▶ _EXERCISE AIM_
Rewrite the part of the data that opens with the line containing "Plug In Digital Promo (1145, 316)" and closes with the line containing "Zulassungsstelle Gera (142, 2077)", putting "Registration Office" in place of "Zulassungsstelle" and leaving everything else unchanged.

▶ _MATERIALS PROVIDED_
━━━━━━━━━━━━━━━━━━━━━━━━━━━━━━
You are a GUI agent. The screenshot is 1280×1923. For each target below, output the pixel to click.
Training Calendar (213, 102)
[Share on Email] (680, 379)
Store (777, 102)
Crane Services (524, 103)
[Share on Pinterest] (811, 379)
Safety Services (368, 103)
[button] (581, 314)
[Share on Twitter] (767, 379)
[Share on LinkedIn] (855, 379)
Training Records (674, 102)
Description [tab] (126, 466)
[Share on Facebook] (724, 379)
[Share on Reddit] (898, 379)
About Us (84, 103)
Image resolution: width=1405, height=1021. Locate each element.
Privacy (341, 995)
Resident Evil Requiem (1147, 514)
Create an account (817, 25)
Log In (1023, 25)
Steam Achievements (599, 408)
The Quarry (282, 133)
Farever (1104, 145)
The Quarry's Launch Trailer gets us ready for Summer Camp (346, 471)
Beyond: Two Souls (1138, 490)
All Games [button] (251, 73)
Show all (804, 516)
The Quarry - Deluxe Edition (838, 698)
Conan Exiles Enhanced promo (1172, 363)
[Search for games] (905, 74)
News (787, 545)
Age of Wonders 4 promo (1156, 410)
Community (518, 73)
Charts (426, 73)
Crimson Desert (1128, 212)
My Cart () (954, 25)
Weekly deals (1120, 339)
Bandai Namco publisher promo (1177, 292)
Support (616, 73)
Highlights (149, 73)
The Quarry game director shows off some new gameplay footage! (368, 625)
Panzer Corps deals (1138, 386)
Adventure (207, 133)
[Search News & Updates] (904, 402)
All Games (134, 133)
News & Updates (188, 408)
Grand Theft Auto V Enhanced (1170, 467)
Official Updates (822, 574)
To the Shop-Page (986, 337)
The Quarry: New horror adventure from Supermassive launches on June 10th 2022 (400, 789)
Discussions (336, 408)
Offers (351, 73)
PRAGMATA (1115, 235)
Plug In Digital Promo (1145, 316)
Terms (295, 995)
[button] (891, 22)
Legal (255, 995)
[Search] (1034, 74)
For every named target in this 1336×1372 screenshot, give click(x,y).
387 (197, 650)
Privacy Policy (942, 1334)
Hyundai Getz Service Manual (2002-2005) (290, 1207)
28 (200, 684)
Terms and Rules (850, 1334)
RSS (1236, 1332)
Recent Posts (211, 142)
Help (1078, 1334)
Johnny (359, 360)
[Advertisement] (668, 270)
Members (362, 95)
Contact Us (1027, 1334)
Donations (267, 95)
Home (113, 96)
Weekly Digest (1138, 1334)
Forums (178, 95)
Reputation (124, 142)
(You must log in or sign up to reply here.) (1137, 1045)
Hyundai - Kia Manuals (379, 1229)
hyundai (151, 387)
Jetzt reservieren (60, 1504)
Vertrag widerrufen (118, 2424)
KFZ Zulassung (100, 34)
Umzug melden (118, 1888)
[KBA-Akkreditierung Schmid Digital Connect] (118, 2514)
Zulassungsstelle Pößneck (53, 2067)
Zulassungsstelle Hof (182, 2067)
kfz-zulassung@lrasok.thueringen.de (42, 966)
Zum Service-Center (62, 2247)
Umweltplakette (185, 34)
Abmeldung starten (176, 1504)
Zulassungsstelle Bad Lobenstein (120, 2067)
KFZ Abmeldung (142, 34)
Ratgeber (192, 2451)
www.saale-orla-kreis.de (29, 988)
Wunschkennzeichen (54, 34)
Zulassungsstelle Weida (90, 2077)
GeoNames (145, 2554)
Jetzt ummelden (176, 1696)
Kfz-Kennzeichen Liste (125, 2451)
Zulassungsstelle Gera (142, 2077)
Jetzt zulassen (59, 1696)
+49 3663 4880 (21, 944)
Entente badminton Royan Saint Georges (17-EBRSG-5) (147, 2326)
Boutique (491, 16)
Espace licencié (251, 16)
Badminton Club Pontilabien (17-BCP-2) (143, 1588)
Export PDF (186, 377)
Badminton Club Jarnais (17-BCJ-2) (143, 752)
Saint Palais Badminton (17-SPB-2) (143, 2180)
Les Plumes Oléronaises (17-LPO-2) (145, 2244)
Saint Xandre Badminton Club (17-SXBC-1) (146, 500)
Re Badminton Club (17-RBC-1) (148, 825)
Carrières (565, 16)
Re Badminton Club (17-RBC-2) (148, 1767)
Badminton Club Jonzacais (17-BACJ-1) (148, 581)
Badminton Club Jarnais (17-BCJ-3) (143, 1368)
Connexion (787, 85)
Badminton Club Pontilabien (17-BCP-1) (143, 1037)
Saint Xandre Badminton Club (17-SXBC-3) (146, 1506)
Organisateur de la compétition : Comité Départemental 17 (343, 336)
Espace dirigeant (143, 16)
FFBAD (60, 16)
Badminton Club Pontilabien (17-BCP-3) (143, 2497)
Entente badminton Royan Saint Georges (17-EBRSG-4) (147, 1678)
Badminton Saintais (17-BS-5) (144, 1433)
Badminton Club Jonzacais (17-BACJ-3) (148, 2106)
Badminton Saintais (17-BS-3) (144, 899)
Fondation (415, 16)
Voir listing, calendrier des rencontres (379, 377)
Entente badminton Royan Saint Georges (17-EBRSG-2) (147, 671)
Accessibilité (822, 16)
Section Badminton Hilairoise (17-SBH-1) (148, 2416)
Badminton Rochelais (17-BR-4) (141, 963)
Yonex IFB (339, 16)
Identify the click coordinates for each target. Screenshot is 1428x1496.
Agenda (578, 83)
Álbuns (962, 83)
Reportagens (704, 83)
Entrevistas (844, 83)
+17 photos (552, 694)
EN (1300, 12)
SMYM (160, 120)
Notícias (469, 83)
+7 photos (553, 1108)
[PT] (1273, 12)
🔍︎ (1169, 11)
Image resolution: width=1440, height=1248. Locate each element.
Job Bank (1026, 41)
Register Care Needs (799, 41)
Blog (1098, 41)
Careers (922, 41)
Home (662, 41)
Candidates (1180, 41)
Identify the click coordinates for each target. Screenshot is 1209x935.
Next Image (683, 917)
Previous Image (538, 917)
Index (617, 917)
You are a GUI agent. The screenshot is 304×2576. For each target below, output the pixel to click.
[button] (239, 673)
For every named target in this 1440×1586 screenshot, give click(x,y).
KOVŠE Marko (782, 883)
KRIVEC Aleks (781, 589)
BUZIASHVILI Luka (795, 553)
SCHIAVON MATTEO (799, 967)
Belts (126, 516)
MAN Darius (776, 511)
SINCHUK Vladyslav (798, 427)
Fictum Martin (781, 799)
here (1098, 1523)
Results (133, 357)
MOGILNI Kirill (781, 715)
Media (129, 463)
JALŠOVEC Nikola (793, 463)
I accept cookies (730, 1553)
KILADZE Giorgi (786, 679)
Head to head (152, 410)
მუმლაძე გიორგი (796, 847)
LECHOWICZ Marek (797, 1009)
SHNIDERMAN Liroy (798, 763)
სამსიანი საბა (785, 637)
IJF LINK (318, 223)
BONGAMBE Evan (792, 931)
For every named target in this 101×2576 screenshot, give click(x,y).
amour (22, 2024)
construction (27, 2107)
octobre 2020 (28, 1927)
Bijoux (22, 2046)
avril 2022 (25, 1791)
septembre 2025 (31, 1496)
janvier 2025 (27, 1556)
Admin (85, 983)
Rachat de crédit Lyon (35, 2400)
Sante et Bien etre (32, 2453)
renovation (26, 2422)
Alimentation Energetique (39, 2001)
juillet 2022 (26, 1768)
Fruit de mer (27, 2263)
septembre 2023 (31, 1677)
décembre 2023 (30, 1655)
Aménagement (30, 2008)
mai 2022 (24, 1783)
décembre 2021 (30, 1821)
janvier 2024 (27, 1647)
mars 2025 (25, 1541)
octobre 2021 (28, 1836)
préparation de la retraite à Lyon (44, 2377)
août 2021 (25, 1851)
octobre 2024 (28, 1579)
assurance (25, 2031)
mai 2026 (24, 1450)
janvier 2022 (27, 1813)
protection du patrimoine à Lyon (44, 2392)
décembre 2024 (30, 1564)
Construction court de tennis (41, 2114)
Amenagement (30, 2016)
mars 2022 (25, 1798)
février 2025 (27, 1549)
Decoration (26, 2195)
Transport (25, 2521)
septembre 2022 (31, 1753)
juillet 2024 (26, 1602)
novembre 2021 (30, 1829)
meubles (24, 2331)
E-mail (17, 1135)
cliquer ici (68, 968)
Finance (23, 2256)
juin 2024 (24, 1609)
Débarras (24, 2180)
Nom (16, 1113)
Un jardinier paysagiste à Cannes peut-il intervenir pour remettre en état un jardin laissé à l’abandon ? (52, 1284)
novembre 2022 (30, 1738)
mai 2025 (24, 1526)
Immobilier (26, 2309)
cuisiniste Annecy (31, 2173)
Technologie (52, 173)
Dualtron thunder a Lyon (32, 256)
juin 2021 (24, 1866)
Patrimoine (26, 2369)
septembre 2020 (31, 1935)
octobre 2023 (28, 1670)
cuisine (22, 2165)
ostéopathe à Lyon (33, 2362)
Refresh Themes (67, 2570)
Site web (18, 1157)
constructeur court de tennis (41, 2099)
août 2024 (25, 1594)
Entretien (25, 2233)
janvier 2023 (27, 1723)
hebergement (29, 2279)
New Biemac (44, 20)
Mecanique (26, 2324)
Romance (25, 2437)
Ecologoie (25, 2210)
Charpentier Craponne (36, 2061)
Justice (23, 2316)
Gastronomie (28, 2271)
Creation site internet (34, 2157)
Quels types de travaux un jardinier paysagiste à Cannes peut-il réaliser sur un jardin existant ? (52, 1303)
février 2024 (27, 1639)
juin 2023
━━━━━━━━━━━━━━━━━━━━━━━━━━━━━━
▶ _SOLUTION TO THE EXERCISE_
Plug In Digital Promo (1145, 316)
Terms (295, 995)
[button] (891, 22)
Legal (255, 995)
[Search] (1034, 74)
For every named target in this 1336×1372 screenshot, give click(x,y).
387 (197, 650)
Privacy Policy (942, 1334)
Hyundai Getz Service Manual (2002-2005) (290, 1207)
28 (200, 684)
Terms and Rules (850, 1334)
RSS (1236, 1332)
Recent Posts (211, 142)
Help (1078, 1334)
Johnny (359, 360)
[Advertisement] (668, 270)
Members (362, 95)
Contact Us (1027, 1334)
Donations (267, 95)
Home (113, 96)
Weekly Digest (1138, 1334)
Forums (178, 95)
Reputation (124, 142)
(You must log in or sign up to reply here.) (1137, 1045)
Hyundai - Kia Manuals (379, 1229)
hyundai (151, 387)
Jetzt reservieren (60, 1504)
Vertrag widerrufen (118, 2424)
KFZ Zulassung (100, 34)
Umzug melden (118, 1888)
[KBA-Akkreditierung Schmid Digital Connect] (118, 2514)
Registration Office Pößneck (53, 2067)
Registration Office Hof (182, 2067)
kfz-zulassung@lrasok.thueringen.de (42, 966)
Zum Service-Center (62, 2247)
Umweltplakette (185, 34)
Abmeldung starten (176, 1504)
Registration Office Bad Lobenstein (120, 2067)
KFZ Abmeldung (142, 34)
Ratgeber (192, 2451)
www.saale-orla-kreis.de (29, 988)
Wunschkennzeichen (54, 34)
Registration Office Weida (90, 2077)
GeoNames (145, 2554)
Jetzt ummelden (176, 1696)
Kfz-Kennzeichen Liste (125, 2451)
Registration Office Gera (142, 2077)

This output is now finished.